Granting access with a robots.txt file
To tell a robot that it's okay to access either your entire website, or certain sections of your website you really just need to tell it which sections not to access. Anything not explicitly restricted is assumed to be fair game.
How to tell all robots that it's okay to crawl your entire website.
User-agent: *
Disallow:
Note that * here translates to all robots, and 'Disallow:' followed by a blank line translates to nothing being disallowed, thus everything is allowed.
How to tell a specific robot that it's okay to crawl your entire website.
User-agent: googlebot
Disallow:
User-agent: *
Disallow: /
Note that / by itself here translates to the entire site.

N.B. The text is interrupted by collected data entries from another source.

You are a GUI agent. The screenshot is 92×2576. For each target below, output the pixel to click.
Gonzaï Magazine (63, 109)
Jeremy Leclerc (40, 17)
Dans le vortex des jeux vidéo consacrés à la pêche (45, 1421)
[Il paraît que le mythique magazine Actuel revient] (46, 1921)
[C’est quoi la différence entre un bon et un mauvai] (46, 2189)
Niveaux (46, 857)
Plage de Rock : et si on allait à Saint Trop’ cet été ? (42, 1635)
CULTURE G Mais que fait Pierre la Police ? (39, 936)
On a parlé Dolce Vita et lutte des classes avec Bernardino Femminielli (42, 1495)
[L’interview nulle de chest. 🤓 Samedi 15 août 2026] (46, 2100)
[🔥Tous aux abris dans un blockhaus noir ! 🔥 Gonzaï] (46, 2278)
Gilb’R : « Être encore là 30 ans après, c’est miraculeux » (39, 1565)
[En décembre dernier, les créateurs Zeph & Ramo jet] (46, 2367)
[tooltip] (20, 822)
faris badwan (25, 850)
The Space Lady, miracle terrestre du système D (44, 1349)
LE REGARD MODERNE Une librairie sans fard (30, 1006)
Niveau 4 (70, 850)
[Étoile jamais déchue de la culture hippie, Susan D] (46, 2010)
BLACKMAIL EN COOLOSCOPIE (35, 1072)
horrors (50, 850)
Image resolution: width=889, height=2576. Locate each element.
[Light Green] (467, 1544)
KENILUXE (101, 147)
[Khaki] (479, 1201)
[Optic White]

Restricting access with a robots.txt file
If you don't want robots to crawl certain parts of your website, then you can tell them which parts you don't want them to access with the robots.txt file.
It's important to remember, however, that a robot might not listen. And, because your robots.txt file is publicly visible, a bad robot might use your robots.txt file to identify potentially private sections of your site.
How to tell robots not to crawl your entire website.
User-agent: *
Disallow: /
How to tell all robots not to crawl certain folders within your website.
User-agent: *
Disallow: /cgi-bin/
Disallow: /tmp/
Disallow: /~steve/
How to tell all robots not to crawl certain files within your website.
User-agent: *
Disallow: /dont-crawl-me-bro.html
How to tell a specific robot not to crawl your entire website.
User-agent: googlebot
Disallow: /
How to tell a specific robot not to crawl specific sections and files within your website.
User-agent: googlebot
Disallow: /cgi-bin/
Disallow: /tmp/
Disallow: /dont-crawl-me-google.html
Disallow: /dont-crawl-me-either.html
Note that regular expressions are not valid in a robots.txt file. Each file or folder you want to restrict must be included in the file.
|